Do you look back with any regrets or wish you had done anything differently in this process?
I don’t think so. That’s not to say I did it perfectly but I am okay with where I am at.
How long would you say it took before you felt like you had found your stride after retiring?
It probably took at least 6 months and in some ways I am back to finding my stride now after having Benjamin.
What are you top 5 things you wish someone had taught you/ told you before you retired?
- Do actively think about life after retirement. What do you like doing, what lights you up and think about how you can.
- Get help with writing your resume. It can be hard to convert all the skills we learn as pro triathletes into skills that apply in work.
- Talk to people
Retirement for athletes can be a very scary thing – many people don’t know how to take that next step. Are there any resources you used that you found helpful?
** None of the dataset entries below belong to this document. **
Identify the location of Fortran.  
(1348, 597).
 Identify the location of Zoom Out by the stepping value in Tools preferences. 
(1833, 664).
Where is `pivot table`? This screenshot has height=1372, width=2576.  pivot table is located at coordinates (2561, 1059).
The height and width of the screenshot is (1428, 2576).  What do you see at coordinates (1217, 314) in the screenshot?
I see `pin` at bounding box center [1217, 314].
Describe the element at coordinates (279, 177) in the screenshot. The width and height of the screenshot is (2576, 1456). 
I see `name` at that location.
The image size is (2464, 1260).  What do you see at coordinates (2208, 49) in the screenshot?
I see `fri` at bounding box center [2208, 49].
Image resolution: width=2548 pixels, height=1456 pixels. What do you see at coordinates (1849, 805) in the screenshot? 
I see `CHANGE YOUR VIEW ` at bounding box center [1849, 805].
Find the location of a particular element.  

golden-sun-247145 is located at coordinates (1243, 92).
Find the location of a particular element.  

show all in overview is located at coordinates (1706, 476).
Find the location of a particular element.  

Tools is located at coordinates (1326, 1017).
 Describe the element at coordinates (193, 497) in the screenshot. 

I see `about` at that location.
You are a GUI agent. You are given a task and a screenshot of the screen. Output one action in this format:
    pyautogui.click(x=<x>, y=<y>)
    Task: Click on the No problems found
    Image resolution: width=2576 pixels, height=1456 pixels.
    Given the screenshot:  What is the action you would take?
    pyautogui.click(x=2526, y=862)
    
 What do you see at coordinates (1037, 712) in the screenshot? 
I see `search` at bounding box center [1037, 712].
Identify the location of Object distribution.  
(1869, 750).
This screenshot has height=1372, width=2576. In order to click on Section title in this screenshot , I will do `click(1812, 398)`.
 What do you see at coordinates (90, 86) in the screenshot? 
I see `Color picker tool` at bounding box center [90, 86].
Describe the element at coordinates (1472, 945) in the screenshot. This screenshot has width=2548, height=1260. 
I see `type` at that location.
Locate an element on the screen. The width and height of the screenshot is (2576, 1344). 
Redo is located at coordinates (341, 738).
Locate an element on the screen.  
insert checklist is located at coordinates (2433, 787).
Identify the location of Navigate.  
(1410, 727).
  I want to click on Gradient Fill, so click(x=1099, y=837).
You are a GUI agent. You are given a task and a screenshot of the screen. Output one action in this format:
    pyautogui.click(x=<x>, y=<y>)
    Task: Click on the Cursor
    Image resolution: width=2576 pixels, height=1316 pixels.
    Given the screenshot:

Talking to friends who had already been through this retirement was very helpful. It can be hard to do this but when I have spoken to friends who retired before or around the same time as me, they have been happy to share ideas and be sounding boards and share experiences of the transition. It is hard.
The Tuck Next Step program at Dartmouth was an incredibly helpful course both in terms of content and because you are surrounded by people who are going through a career transition.
Anything else you’d like to add or that you think is relevant?
Saying “yes” to new experiences after retirement has helped me a lot. I have found this very helpful in letting me find what I enjoy, what I am good at and skills I need to work on. Saying yes to a job doesn’t mean you are tied in for the next X years but it could be a stepping stone to the next thing. After retirement you will be asked “what are you doing now?” a lot….which I know I sometimes received as a pressure: “Why don’t I know my exact plan right now?”.
Find a mentor, someone you can check in with and talk to/bounce ideas off.